You can find it (interface in french but the trial information are in english)here.
I would like to stress that lately a lot of progress have been made regarding transparency.
First, EMA asks pharmaceutical laboratories in 2008 to send every data available regarding clinical trail on children (it was mainly to have data for paediatrics posology and uses but some database must exists somewhere)
Secondly, laboratories are now obliged to write reports clinical trial, even if only one patient was included, and submit the report at the maximum of a year after the end of the trial.

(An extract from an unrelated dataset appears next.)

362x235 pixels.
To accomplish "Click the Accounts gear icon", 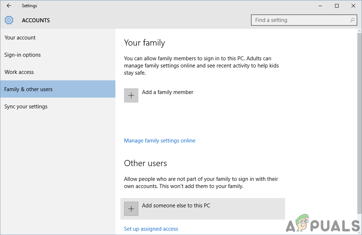I will (x=9, y=20).
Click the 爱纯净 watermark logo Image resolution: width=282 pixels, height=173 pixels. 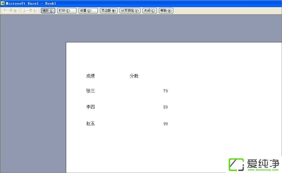254,165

Before that, when results were not in favor of the product, laboratories used to stop the trial, did not wrote any report and did not informed of the impact of the products.

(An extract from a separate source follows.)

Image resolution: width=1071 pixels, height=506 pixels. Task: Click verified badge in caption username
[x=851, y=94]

Results were only presented in the pharmacovigilance/safety reports (cadence varies on the type of product and the experience with the active substance) and mixed with all safety cases from around the world and so statistically irrelevant. It is no longer the case.

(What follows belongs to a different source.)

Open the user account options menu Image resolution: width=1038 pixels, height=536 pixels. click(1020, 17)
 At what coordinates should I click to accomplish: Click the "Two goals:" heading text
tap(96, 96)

Clearly, there is much progress to be made but think how it was 40 years ago.
Regarding anti-science, the biggest problem is that while they think as themselves as whistleblowers, which could be true, the lack of scientific fundment makes their calls jokes easily debunked and when real science based critics over drugs are made they are not heard or disregarded.
joshua said,
March 22, 2011 at 11:48 pm
The EU Clinical Trial Register is now live
www.clinicaltrialsregister.eu/
Although the EMA are only slowly releasing the data onto the public site. Currently 2002 trials in the database.
Ben Goldacre said,
March 23, 2011 at 12:22 am
yup. i asked them about the timetable for putting the data into this database at lunchtime, they’ve not replied.
joshua said,
March 23, 2011 at 9:11 pm
3136 now.
Did their Helpdesk get back to you then?
I would hazzard a guess that at this rate it would be Monday.
odemo said,
March 28, 2011 at 8:36 pm
so it´s online now:
www.ema.europa.eu/ema/index.jsp?curl=pages/news_and_events/news/2011/03/news_detail_001228.jsp&murl=menus/news_and_events/news_and_events.jsp&mid=WC0b01ac058004d5c1
hamu said,
June 1, 2011 at 9:44 pm
Dear friends in mind,
I hope that one day (and I hope the day will come very soon) members of the hacker community will find a way getting access to this database and share the complete content to all of us.